Mahomet, "homme parmi les hommes"

L'ouvrage.
L'ouvrage.

En 1884, Alphonse-Etienne Dinet a 23 ans lorsqu’il fait son premier voyage en Algérie, à Bou-Saâda, aux portes du désert, puis un deuxième à Laghouat et à Ghardaïa.

C’est le coup de foudre pour ce pays de "lumière sur lumière", comme il l’écrira en citant un verset du Coran parlant de la lumière divine. Il se fait connaître auprès des Impressionnistes avec ses premiers tableaux : Les Terrasses de Laghouat et L’Oued M’Sila après l’orage (1884). A Bou-Saâda, il se lie d’amitié avec son hôte, un "indigène" nommé Sliman, qui sera son mentor dans sa future conversion à l’islam.

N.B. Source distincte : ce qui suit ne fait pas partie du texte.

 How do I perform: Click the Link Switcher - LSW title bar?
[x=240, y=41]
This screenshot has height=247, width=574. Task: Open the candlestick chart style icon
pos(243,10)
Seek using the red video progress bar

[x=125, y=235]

De retour à Paris, il s’inscrit à l’Inalco (Institut national des langues et civilisations orientales) pour apprendre l’arabe. En 1887, il est de nouveau à Bou-Saâda, avant d’installer son premier atelier de peinture à Biskra. Son art s’impose bientôt dans les musées de France avec, notamment, L'Arabe en prière (1902). Il participe à plusieurs Expositions universelles (Paris, Bruxelles et Munich où il obtient la médaille d’or), avec des nus audacieux et suggestifs qui détonnent cependant dans l’exotisme de son époque : Raoucha (1901), et plus tard La Lutte des baigneuses (1909).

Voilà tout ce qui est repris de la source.